Now that the index can block pathnames that can be mistaken
to mean ".git" on NTFS and FAT32, it would be helpful for
fsck to notice such problematic paths. This lets servers
which use receive.fsckObjects block them before the damage
spreads.
Note that the fsck check is always on, even for systems
without core.protectNTFS set. This is technically more
restrictive than we need to be, as a set of users on ext4
could happily use these odd filenames without caring about
NTFS.
However, on balance, it's helpful for all servers to block
these (because the paths can be used for mischief, and
servers which bother to fsck would want to stop the spread
whether they are on NTFS themselves or not), and hardly
anybody will be affected (because the blocked names are
variants of .git or git~1, meaning mischief is almost
certainly what the tree author had in mind).
Ideally these would be controlled by a separate
"fsck.protectNTFS" flag. However, it would be much nicer to
be able to enable/disable _any_ fsck flag individually, and
any scheme we choose should match such a system. Given the
likelihood of anybody using such a path in practice, it is
not unreasonable to wait until such a system materializes.
Signed-off-by: Johannes Schindelin <johannes.schindelin@gmx.de>
Signed-off-by: Junio C Hamano <gitster@pobox.com>
The point of disallowing ".git" in the index is that we
would never want to accidentally overwrite files in the
repository directory.

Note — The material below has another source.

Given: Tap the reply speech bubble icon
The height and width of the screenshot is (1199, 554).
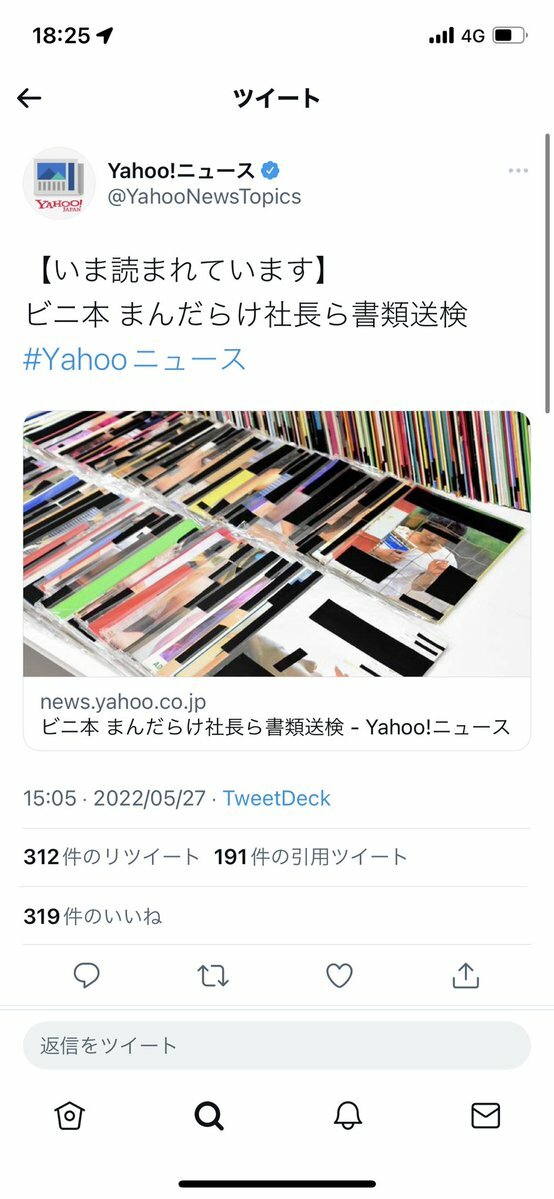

But this means we need to respect the
filesystem's idea of when two paths are equal. The prior
commit added a helper to make such a comparison for NTFS
and FAT32; let's use it in verify_path().
We make this check optional for two reasons:
1. It restricts the set of allowable filenames, which is
unnecessary for people who are not on NTFS nor FAT32.
In practice this probably doesn't matter, though, as
the restricted names are rather obscure and almost
certainly would never come up in practice.
2. It has a minor performance penalty for every path we
insert into the index.
This patch ties the check to the core.protectNTFS config
option. Though this is expected to be most useful on Windows,
we allow it to be set everywhere, as NTFS may be mounted on
other platforms. The variable does default to on for Windows,
though.
Signed-off-by: Johannes Schindelin <johannes.schindelin@gmx.de>
Signed-off-by: Junio C Hamano <gitster@pobox.com>
We do not allow paths with a ".git" component to be added to
the index, as that would mean repository contents could
overwrite our repository files. However, asking "is this
path the same as .git" is not as simple as strcmp() on some
filesystems.
On NTFS (and FAT32), there exist so-called "short names" for
backwards-compatibility: 8.3 compliant names that refer to the same files
as their long names. As ".git" is not an 8.3 compliant name, a short name
is generated automatically, typically "git~1".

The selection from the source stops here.